Opened Practices Users Working at: Eastern Michigan University

Linda.Adler-Kassner's picture

Dr. Linda.Adler-Kassner is interested in how different groups and individuals define literacy, and how those definitions shape their interactions in various contexts (like school and home).

I joined the English Department at EMU in the fall of 2000 as the Director of First-Year Writing. Much of my job here involves working with our first-year writing courses and the graduate instructors teaching those courses. I also teach first-year writing (ENGL 121), upper-level writing courses like Writing, Style, and Language (ENGL 328), and graduate courses in composition and literacy theory and pedagogy. EMU is a comprehensive university of about 24,000 students, and about 90% of them take at least one of our two first-year courses (ENGL 120 and ENGL 121). Our program is exciting, dynamic, and challenging. We build our own curriculum, and are always engaged in study of that curriculum and data-driven revision of it. In 2005, our work was recognized by the Conference on College Composition and Communication (CCCC) with a CCCC Certificate of Excellence.

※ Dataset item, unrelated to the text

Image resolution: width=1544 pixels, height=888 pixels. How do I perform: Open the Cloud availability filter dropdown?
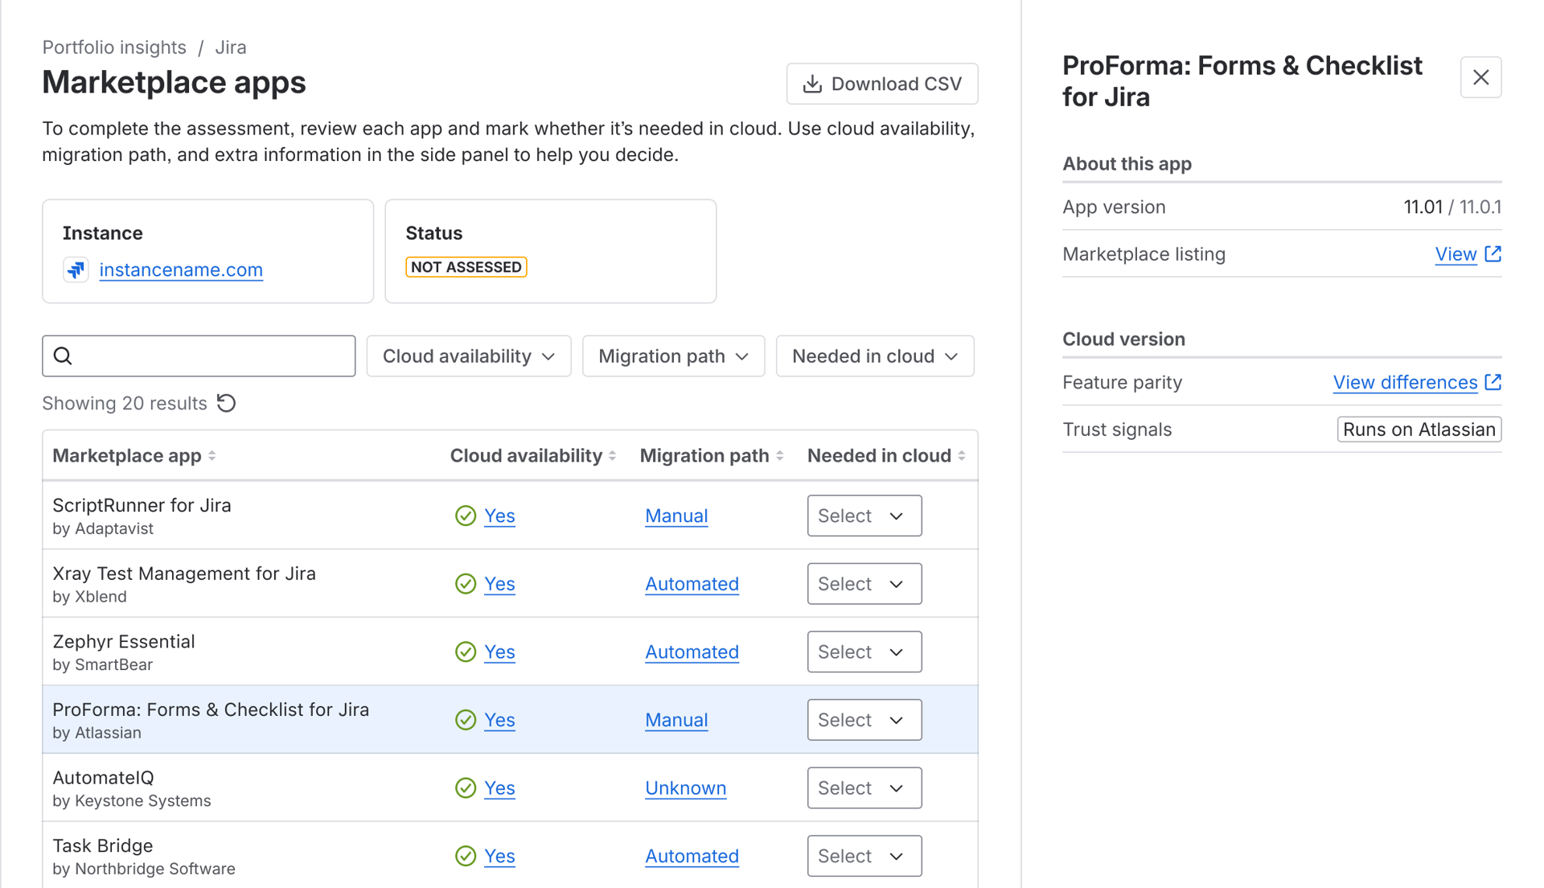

My current research focuses on students, writing, and literacy practices. More specifically, of late I've focused on strategies for writing program administrators (WPAs) and instructors to advocate for students, conceptualizations of writing and literacy, and the work of writing programs through alliance building and smart assessment. This is the subject of my new book, _The Activist WPA: Changing Stories about Writing and Writers_ (Utah State UP), as well as many of my recent articles and presentations. I am also the coordinator of the Council of Writing Program Administrators (WPA) Network for Media Action (or WPA-NMA), a project devoted to developing resources for WPAs to affect public discussions of and public policy around writing instruction. I am also the current Vice President of the WPA and will become president in 2009.

My interest in assessment also stems from my work around writing instruction and advocacy. We're in the midst of a long assessment process in our program, as above; I also work with the Higher Learning Commission (our regional accreditor) as a facilitator for workshops like the Academy for Assessment of Student Learning, which helps institutions develop smart assessment projects.